Software developers do have a proclivity for puzzles. Perhaps that's why books like
To Mock a Mockingbird exist. It's a collection of logic puzzles which is considered an introduction to
lambda calculus, one of the core concepts of
Lisp.
Interesting way to tie puzzles back to what programmers really do. However, I still think even these are useless for most jobs since these puzzles focus on comp sci problems and hardly any jobs do. Most jobs are about building CRUD application. What good is puzzle solving if you job revolves around storing stuff in a database, reporting on it and transforming it?
The problem isn’t asking for a solution that works most of the time, it’s asking for a solution that works no matter what. The whole point is that such a solution is impossible.
It’s definitely possible (and not very hard) to come up with a strategy that works 99.99999% of the time (for as many 9s as you want).
I’m a big fan of Dennis Shasha’s “Dr. Ecco” series of books and magazine puzzle columns. If you’ve never read any of them, I’d encourage you to take a look.
It’s not that LISP is dense and impenetrable, although Common Lisp took it a good long way down that road. Unfortunately, many Lisp programmers were dense and impenetrable.
Lisp had a lot of nice features that never got used because Lisp vendors never understood their market, outside of research universities.
If I recall correctly, the eight queen problem is not about how many queens can be placed, the number of queens is always N for a NxN chess board. The problem is how to place the queens, and how many different solutions there are.
one of the outstanding problems in computer science is determining whether questions exist whose answer can be quickly checked, but which require an impossibly long time to solve by any direct procedure. Problems like [travelling salesman] certainly seem to be of this kind, but so far no one has managed to prove that any of them really are so hard as they appear, i.e., that there really is no feasible way to generate an answer with the help of a computer.
Boston only has two outbound routes and New York only has inbound routes, therefore the problem can not be solved.
Also, the two generals problem is easily sovlable in the real world - you acknowledge the fact that a transaction may fail, and include sufficient auditing and administration tools to allow detection and repair of failures. And for those who haven’t studied the real world, the probability of six thousand messages being lost (after the first one is lost, given a dumbass with a backhoe hitting the network link at the wrong time) is approximately 100%. Any system designed with a suitable strategy to cope with a failure (whether the probability of failure is 99.999999999% or 0.000000001% will be equally effective.

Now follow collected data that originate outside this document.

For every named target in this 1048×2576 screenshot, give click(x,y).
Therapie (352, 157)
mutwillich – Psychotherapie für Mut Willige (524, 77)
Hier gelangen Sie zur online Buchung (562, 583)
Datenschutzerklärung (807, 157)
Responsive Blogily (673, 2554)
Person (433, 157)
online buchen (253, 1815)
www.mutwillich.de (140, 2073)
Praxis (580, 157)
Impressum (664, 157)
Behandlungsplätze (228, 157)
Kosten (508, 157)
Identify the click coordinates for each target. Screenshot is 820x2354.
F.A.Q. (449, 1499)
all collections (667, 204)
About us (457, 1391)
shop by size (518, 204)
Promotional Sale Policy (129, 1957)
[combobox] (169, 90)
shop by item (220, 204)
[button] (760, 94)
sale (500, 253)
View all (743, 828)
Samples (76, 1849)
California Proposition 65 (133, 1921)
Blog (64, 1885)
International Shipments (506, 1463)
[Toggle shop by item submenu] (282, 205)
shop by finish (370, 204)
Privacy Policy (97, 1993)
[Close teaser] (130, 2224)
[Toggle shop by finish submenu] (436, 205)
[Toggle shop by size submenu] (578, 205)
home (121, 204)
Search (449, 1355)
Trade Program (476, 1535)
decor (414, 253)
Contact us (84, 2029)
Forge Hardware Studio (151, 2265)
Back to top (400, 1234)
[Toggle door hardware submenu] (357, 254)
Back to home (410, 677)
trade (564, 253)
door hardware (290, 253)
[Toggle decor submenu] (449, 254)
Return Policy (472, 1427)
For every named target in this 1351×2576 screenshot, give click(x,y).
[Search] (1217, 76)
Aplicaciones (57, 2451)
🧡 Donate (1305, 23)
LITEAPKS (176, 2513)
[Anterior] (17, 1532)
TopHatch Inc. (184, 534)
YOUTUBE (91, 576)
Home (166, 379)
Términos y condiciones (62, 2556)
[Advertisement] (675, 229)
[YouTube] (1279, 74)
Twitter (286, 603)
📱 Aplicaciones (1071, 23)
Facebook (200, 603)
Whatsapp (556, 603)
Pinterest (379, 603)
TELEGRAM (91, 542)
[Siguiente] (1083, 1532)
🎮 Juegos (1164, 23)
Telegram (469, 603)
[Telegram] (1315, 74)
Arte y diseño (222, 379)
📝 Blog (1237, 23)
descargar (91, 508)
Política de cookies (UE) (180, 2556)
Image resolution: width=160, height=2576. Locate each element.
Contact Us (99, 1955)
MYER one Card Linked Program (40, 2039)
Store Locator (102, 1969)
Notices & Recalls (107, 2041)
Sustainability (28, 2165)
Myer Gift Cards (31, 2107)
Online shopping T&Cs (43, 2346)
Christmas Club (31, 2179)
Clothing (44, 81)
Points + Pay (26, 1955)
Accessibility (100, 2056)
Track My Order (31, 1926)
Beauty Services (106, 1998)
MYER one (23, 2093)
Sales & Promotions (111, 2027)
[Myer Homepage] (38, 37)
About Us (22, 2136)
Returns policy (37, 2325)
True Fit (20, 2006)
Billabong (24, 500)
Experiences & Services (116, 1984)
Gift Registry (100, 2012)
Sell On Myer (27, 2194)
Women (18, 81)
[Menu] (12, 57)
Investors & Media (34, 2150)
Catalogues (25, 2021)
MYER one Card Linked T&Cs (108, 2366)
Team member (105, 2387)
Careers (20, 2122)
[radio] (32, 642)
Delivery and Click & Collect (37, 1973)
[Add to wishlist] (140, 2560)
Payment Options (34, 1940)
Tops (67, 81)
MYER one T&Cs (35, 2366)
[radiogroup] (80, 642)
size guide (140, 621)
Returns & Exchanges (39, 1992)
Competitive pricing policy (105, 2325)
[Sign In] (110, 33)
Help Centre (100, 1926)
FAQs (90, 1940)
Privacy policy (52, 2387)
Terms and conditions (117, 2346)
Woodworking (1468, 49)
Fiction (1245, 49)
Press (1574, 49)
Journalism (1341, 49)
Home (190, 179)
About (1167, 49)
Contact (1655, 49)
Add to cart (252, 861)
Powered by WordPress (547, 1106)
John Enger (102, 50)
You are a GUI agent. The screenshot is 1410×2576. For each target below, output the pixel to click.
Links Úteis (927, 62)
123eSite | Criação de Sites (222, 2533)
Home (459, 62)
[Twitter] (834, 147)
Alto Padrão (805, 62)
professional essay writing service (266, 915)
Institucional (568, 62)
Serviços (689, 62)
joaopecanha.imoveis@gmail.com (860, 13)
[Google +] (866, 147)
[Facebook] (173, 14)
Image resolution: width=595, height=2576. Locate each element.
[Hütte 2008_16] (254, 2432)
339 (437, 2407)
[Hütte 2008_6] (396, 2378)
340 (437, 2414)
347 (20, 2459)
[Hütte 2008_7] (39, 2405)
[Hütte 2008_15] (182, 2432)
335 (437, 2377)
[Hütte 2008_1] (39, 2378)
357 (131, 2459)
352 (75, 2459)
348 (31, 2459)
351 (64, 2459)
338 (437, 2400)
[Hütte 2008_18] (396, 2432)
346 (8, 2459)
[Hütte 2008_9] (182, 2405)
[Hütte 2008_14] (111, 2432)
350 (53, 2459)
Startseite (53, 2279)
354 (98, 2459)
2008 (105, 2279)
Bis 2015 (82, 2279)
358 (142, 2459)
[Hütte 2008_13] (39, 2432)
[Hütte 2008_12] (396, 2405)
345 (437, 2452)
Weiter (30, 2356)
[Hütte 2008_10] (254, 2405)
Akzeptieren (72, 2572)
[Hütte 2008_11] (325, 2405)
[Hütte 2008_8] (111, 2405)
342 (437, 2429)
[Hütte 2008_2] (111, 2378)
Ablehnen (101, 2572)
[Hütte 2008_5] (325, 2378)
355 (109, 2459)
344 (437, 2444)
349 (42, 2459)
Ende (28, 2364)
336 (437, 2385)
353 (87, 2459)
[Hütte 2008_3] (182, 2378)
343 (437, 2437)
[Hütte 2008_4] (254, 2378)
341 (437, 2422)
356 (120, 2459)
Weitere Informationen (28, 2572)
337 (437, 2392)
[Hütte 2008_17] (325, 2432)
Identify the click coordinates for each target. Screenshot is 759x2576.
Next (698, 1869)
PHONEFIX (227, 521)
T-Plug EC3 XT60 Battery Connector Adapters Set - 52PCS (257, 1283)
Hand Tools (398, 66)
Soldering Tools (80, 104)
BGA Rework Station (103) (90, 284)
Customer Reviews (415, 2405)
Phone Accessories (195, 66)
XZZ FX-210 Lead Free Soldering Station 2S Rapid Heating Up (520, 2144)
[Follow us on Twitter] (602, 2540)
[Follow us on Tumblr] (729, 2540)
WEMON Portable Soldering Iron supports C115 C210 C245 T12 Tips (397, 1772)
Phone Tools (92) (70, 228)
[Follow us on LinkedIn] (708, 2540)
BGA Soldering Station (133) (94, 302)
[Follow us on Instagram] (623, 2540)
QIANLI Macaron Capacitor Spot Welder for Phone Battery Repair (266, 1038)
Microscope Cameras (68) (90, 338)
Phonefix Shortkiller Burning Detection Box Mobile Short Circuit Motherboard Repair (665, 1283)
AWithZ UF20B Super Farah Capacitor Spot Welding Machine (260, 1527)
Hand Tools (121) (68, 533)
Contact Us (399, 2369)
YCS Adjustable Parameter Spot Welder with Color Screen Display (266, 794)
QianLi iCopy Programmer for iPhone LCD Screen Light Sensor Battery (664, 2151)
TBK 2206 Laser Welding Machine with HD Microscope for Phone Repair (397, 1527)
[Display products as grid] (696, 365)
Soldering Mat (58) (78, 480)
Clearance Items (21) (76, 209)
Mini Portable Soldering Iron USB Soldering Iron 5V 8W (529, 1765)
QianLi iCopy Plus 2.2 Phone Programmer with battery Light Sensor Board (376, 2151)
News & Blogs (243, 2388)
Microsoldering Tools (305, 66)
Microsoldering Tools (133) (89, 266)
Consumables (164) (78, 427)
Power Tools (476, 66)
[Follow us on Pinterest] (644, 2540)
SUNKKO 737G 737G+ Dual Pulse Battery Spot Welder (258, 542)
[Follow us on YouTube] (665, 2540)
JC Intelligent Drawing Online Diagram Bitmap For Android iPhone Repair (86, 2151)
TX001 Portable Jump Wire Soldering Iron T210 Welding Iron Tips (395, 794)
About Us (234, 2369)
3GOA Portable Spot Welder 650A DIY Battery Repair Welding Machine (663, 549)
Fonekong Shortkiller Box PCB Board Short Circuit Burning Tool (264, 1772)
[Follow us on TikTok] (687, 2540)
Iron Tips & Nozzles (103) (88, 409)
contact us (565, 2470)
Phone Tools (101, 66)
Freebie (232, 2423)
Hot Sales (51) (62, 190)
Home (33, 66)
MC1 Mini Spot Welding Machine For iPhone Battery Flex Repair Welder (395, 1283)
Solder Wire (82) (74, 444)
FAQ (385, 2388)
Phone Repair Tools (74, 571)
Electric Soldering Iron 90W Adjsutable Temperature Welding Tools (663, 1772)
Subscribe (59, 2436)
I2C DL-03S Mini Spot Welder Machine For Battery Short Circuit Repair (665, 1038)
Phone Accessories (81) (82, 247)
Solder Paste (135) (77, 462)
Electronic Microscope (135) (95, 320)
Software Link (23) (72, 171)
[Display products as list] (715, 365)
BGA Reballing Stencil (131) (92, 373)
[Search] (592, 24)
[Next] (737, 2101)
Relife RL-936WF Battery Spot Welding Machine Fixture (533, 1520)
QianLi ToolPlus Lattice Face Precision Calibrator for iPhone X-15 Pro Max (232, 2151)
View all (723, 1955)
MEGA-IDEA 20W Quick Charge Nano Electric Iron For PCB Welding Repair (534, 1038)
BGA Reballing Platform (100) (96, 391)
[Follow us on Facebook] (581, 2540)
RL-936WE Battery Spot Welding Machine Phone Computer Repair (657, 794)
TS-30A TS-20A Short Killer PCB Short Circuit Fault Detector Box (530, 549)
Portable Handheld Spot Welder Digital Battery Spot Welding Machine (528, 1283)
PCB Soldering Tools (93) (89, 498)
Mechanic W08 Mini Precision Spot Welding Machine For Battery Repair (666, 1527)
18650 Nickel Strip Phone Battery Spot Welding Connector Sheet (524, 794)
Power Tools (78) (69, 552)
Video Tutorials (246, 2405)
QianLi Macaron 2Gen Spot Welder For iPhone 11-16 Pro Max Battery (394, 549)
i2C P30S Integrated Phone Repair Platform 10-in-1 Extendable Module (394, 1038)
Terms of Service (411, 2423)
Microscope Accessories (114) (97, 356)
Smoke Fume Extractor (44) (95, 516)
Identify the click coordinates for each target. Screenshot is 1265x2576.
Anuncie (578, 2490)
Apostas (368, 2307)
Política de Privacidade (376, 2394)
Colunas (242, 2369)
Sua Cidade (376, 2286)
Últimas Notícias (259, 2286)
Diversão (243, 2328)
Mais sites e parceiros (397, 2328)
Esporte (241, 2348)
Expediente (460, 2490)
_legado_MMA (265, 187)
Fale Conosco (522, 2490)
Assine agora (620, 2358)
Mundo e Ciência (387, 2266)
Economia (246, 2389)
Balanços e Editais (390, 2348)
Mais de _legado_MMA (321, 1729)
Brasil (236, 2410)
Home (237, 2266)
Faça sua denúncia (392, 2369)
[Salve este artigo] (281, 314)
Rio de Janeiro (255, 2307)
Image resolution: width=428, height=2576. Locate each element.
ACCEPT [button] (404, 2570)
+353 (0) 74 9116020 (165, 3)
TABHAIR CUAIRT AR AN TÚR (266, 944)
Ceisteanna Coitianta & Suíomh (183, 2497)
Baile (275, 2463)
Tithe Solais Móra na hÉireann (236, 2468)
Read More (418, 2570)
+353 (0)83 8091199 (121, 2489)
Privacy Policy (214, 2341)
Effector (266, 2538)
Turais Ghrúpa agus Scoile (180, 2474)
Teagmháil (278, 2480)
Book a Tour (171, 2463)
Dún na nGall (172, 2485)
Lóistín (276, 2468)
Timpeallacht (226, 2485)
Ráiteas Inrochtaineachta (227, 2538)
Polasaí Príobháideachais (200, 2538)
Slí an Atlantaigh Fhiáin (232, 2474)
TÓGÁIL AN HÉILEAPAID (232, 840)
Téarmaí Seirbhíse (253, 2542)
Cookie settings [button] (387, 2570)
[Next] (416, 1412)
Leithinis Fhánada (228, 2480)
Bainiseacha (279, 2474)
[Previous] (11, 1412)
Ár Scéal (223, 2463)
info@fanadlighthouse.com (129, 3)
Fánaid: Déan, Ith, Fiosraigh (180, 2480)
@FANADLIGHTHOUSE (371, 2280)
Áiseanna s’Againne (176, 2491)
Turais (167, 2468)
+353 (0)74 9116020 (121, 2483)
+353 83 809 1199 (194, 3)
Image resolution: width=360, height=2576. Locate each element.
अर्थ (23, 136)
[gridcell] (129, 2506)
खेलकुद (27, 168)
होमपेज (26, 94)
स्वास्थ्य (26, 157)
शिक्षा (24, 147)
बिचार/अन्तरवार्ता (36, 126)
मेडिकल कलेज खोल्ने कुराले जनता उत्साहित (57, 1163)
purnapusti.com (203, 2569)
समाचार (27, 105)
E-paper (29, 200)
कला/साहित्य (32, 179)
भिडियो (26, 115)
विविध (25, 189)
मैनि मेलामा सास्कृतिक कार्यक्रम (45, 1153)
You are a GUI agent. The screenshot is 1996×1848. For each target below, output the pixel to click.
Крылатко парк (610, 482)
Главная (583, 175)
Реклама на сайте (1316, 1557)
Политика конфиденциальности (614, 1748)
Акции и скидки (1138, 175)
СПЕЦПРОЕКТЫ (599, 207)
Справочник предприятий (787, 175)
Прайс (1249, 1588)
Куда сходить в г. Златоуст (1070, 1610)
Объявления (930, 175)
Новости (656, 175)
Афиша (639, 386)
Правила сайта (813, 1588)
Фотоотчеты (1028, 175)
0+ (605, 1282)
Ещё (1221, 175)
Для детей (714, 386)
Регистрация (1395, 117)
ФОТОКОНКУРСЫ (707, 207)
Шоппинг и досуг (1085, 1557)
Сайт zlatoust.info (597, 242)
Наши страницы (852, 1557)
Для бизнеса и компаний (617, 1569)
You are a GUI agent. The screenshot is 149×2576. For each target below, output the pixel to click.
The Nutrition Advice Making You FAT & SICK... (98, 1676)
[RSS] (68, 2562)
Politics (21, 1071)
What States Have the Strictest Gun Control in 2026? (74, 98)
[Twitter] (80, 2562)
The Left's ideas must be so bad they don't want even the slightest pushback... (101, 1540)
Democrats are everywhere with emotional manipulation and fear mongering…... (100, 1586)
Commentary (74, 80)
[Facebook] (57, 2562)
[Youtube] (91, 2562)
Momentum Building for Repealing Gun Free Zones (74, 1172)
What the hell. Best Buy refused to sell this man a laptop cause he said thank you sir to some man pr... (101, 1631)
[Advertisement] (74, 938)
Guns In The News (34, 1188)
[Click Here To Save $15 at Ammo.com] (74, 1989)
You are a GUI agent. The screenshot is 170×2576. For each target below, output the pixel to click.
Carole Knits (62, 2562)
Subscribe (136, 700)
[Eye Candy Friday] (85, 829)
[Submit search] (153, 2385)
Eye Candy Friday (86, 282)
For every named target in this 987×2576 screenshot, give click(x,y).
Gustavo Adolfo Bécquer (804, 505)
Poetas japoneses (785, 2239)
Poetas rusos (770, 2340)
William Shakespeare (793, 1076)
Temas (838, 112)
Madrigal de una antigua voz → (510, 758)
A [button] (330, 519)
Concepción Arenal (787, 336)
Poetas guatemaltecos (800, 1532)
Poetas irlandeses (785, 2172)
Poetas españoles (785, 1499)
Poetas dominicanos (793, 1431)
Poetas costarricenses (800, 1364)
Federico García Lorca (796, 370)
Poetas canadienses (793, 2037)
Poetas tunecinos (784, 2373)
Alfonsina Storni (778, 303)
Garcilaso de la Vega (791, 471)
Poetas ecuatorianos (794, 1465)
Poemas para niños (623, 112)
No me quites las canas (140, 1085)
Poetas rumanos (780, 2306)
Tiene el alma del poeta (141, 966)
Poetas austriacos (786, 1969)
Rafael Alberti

The problem can not be solved - but in the real world you can always have a plan B to account for the reality.
Honestly, you can whinge about “probability” all you like, but if “the chance of failure is the same as your chance of winning the lottery” is your justification for not providing a strategy to cope with errors then I don’t want to use your software. And if you do provide quality software, then you’re acknowledging that there is always a possibility of failure.
Besides, if you try the “6 acknowledgement messages and then commit” approach to transactional reliability, your system will be a lot slower than most, and lets be fair - the odds of a network outage that can’t be automatically repaired pretty quickly is already quite low.
I’ve a coworker dealing with management of an outsourced program who is backtracking on just about everything she promised in writing, including giving the money back.
I’d love to see a similar problem used for the yet-to-be-hired programmer to figure out.
And honestly, isn’t dealing with people one of the hardest puzzles out there
Because of the nature of the situation, truthful and accurate, I can’t post my name, but I’m a regular reader.
as for other “fundamental” puzzles - perhaps the classic “conway’s game of life”? not an actual puzzle (althought you can create puzzles using it) but quite scientific and entertaining at the same time.
Einar, thanks for the correction. I didn’t quite finish writing the Eight Queens description up and I didn’t realize it before I pressed the post button. The question is not “how many queens can exist on a chessboard of a given size without attacking each other” (although that’s interesting, too).
Short of spending a day looking over the shoulder of a candidate, there really is no remotely save way to be sure that they are capable enough to hire. Gets even worse if you have to hire someone to do something that YOU YOURSELF don’t understand (aka some expert sub-field). It’s odd that programmers with their desire to solve problems haven’t come up with a decent hiring solution yet.
By the way, you forgot the “sleeping barber”, a classic programming problem to process communication and synchronicity (is that a word ?) that involves deadlocks and starvation.
The majority of developers to develop CRUD apps for IT shops, but there’s still a good number of us out there who work on more complex systems… embedded environments, physics simulations, routing, graphics, protocols, kernels, etc. I’ll be the first to say that solving these puzzles goes a LONG way toward success in those environments. I use this stuff every day.